== EXCERPTED DATA ==
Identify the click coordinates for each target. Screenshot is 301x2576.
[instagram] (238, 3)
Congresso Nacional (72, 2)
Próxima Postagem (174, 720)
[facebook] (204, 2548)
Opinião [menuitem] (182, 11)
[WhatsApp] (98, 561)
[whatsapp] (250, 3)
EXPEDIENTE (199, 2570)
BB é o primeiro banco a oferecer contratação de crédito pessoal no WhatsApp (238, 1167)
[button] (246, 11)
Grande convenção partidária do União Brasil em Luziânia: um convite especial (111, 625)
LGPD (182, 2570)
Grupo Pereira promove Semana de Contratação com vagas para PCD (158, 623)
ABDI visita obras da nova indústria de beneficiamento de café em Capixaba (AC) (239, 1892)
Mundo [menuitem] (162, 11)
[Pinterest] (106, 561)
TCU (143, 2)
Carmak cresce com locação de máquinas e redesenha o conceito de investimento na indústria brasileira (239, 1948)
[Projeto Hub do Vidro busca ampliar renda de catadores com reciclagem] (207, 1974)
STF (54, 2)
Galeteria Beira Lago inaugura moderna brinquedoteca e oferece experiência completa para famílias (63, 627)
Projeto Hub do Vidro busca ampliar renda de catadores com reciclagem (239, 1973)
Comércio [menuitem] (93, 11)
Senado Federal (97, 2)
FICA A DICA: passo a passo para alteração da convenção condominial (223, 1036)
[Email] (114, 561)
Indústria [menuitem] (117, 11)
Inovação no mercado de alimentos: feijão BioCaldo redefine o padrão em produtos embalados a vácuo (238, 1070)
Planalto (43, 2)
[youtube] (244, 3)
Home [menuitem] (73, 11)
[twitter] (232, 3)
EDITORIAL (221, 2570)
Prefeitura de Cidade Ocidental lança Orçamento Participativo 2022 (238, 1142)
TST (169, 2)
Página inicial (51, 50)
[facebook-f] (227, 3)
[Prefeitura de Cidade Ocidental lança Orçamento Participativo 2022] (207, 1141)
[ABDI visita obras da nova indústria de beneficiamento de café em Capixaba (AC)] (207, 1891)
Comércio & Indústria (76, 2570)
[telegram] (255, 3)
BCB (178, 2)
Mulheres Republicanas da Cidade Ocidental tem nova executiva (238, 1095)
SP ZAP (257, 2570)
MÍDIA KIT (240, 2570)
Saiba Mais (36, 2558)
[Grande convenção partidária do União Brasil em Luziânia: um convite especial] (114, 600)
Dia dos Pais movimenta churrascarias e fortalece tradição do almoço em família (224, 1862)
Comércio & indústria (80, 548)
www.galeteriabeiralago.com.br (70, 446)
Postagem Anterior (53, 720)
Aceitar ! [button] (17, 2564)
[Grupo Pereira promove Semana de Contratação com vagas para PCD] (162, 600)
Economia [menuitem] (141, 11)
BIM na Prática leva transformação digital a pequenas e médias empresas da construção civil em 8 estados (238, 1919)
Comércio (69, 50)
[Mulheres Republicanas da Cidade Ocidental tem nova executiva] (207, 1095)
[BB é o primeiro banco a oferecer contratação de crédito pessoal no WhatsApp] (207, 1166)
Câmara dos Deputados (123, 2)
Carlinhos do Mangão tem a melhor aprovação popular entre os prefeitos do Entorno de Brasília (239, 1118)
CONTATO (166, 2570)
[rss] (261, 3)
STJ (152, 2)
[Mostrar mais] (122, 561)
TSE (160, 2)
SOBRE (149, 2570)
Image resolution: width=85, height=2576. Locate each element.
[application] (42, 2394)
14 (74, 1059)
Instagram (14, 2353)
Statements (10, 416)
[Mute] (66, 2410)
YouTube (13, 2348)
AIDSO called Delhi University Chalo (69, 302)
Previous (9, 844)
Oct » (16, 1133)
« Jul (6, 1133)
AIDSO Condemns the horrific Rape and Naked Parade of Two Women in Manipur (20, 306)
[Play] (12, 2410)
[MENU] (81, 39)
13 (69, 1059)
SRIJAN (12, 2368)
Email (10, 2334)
===
* WHAT IS BEING ASKED *
Where does the string "reciclagem" appear in the records above? Show every line that holds it.

* FINISHED EXERCISE *
[Projeto Hub do Vidro busca ampliar renda de catadores com reciclagem] (207, 1974)
Projeto Hub do Vidro busca ampliar renda de catadores com reciclagem (239, 1973)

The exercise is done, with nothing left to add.